# Sim-alpha: a Validated, Execution-Driven Alpha 21264 Simulator

Rajagopalan Desikan<sup>\*</sup> Doug Burger<sup>†</sup> Stephen W. Keckler<sup>†</sup> Todd Austin<sup>‡</sup> <sup>†</sup>Department of Computer Sciences \*Department of Electrical and Computer Engineering The University of Texas at Austin <sup>‡</sup> Department of Electrical Engineering and Computer Sciences The University of Michigan at Ann Arbor

> Department of Computer Sciences Tech Report TR-01-23 The University of Texas at Austin

#### ABSTRACT

This technical report describes installation, use, and design of sim-alpha, an execution driven Alpha 21264 simulator. To increase simulator accuracy, we have incorporated many of the low level features found in the Alpha 21264. When compared to a hardware 21264 implementation, sim-alpha achieves 2% error across a suite of microbenchmarks designed to stress the various microarchitectural features in the simulator. The error across the 10 SPECINT 2000 benchmarks is 6.6% and the 12 SPECFP 2000 benchmarks is 21%, with the net error being 15% across the 22 of the 26 SPECCPU 2000 benchmarks.

### 1 Introduction

The computer architecture community relies heavily on simulators to evaluate new ideas. Publicly available simulators like SimpleScalar [1], Rsim [10], Trimaran [5], and SimOS [11] are widely used and shared by researchers, and numerous papers have been published using the results from these tools. However, few of these tools have been compared against actual hardware. In this report, we describe *sim-alpha*, a validated, execution driven, Alpha 21264 processor simulator. *sim-alpha* was written by extending the SimpleScalar [1] tool suite.

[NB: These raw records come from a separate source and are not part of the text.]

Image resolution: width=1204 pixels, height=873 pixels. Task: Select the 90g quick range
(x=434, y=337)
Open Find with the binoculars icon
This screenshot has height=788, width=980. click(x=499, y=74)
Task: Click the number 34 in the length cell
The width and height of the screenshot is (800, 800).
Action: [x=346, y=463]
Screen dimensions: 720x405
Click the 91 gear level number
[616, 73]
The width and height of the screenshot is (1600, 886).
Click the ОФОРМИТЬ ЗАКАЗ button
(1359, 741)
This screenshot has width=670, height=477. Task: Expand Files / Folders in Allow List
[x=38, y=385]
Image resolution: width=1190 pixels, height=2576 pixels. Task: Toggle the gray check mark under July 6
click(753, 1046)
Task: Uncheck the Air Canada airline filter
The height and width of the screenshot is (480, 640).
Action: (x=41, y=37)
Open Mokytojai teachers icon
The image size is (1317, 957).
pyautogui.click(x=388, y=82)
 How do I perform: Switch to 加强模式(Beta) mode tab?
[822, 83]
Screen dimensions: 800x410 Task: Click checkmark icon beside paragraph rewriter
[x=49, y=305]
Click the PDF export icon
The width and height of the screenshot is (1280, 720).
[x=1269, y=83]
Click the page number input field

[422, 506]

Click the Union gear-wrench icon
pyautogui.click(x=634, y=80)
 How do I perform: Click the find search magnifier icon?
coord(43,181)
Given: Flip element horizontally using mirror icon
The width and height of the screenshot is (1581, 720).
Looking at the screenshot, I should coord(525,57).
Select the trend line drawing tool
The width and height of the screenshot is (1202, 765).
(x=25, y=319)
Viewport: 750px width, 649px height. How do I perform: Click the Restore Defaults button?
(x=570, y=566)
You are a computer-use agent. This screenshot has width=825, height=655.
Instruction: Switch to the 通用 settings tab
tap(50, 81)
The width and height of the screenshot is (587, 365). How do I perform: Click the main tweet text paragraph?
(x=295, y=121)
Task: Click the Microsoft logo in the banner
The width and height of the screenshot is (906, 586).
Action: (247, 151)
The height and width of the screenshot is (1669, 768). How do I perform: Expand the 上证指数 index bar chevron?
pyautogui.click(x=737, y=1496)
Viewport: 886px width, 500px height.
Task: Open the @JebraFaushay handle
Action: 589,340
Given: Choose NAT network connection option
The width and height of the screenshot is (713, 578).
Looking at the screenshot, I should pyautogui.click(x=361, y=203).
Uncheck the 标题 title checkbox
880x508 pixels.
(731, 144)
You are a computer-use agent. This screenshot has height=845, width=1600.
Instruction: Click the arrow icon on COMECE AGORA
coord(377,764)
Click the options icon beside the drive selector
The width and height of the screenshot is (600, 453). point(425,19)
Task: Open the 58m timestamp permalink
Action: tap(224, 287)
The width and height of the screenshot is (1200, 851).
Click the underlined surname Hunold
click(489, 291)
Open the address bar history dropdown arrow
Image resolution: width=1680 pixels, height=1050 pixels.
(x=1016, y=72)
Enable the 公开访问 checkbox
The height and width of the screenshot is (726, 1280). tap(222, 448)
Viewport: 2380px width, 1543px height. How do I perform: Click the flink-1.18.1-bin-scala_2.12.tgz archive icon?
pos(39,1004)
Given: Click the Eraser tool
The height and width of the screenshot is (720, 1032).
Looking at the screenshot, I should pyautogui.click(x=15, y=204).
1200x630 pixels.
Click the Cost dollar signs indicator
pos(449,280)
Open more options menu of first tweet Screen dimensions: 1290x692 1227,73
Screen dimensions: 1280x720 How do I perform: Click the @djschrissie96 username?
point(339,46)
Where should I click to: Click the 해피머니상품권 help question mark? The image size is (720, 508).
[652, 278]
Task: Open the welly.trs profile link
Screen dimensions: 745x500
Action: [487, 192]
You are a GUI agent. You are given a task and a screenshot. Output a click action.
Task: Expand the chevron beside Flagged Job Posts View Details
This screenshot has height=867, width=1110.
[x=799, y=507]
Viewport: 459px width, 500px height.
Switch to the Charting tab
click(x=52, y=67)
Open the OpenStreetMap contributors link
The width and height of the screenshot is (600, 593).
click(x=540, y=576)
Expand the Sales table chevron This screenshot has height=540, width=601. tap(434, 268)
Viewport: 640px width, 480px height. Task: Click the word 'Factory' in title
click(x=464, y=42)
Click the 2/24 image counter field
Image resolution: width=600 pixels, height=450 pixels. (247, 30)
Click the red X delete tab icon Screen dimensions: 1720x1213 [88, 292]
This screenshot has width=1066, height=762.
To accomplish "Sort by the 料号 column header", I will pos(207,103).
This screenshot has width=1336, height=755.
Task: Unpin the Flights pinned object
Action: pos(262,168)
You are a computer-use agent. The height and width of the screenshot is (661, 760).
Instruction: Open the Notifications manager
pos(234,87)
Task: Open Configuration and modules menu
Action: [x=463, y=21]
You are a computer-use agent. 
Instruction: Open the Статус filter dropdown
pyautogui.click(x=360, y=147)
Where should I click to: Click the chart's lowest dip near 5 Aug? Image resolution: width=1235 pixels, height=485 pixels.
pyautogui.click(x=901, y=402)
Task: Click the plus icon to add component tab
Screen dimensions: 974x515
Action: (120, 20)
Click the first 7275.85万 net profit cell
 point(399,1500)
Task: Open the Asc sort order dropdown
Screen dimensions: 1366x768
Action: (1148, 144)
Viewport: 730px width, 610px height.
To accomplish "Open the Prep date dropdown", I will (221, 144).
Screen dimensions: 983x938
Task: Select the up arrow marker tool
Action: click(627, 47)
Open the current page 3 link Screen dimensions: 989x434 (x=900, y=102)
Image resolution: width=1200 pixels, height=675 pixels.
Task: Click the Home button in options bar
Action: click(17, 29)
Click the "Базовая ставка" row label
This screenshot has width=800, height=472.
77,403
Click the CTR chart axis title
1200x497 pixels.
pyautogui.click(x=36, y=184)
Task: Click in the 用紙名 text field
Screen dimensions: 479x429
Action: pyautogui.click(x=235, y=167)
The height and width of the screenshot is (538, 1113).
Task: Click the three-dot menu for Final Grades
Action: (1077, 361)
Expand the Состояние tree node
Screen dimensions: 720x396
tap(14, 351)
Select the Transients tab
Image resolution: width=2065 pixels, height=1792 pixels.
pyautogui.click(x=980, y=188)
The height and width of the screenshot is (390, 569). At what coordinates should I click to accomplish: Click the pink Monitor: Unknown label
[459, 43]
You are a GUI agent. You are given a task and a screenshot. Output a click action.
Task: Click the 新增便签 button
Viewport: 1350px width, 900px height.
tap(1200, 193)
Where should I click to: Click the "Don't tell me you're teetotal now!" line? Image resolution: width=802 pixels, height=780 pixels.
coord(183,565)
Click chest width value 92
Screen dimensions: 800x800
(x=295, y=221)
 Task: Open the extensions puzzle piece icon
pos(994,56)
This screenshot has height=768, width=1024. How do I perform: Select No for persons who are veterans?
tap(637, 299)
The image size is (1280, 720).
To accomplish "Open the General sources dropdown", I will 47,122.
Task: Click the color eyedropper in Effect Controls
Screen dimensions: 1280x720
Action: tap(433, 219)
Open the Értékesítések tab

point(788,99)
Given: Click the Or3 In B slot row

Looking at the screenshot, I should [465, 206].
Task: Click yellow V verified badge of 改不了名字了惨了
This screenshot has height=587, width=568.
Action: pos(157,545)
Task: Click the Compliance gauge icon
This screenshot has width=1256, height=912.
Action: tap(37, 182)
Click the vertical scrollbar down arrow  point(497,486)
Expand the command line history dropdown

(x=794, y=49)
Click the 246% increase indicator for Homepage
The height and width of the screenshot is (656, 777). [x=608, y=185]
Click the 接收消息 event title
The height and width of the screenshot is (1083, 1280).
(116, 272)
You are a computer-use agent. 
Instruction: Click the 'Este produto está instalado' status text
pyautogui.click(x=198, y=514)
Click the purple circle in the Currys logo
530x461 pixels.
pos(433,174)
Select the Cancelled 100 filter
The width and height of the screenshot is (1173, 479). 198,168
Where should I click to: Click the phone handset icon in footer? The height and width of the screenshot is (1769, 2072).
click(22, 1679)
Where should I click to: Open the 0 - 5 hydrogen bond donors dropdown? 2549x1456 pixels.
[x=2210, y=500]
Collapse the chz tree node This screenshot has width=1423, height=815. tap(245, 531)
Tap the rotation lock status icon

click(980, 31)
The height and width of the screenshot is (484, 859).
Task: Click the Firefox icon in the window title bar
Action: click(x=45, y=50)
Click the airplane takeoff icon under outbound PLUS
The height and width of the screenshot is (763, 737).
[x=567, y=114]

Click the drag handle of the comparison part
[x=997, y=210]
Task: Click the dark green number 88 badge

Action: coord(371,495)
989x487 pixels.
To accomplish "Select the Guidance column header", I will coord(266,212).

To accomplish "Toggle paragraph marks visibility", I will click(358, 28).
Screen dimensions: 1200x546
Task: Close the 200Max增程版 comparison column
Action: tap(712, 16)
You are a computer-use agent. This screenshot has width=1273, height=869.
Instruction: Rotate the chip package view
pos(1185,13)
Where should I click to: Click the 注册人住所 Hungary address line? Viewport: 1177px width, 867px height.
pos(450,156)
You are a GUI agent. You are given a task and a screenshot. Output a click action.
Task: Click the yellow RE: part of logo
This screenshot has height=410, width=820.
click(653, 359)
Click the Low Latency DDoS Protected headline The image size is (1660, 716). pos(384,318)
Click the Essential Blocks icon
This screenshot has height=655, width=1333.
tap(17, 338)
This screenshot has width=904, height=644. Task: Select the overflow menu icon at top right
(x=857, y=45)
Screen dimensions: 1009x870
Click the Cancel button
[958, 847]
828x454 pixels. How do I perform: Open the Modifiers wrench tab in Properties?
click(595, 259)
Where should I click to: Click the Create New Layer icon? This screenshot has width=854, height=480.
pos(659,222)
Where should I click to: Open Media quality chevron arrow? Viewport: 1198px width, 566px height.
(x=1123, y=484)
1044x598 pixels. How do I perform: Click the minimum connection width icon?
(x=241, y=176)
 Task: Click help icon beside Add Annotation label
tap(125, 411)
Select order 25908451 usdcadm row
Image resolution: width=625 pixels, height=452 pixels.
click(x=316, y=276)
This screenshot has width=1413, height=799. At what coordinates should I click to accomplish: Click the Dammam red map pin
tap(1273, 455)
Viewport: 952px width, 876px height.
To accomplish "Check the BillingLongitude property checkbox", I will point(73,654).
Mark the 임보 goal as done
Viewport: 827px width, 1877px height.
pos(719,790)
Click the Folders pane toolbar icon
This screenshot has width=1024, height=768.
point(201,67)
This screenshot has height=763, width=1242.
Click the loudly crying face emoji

sim-alpha models both the implementation constraints, as well as the performance-improving low level features in the 21264. The simulator includes flags which allows the user to enable and disable these features to study their influence. The simulator allows the user to vary the different parameters of the processor such as the issue queue sizes, the fetch width, and the reorder buffer size. sim-alpha achieves 2% error across the set microbenchmarks we used for the validation, and 15% across a set of 22 macrobenchmarks from the SPECCPU 2000 suite. The error across the 10 SPECINT 2000 benchmarks is 6.6%.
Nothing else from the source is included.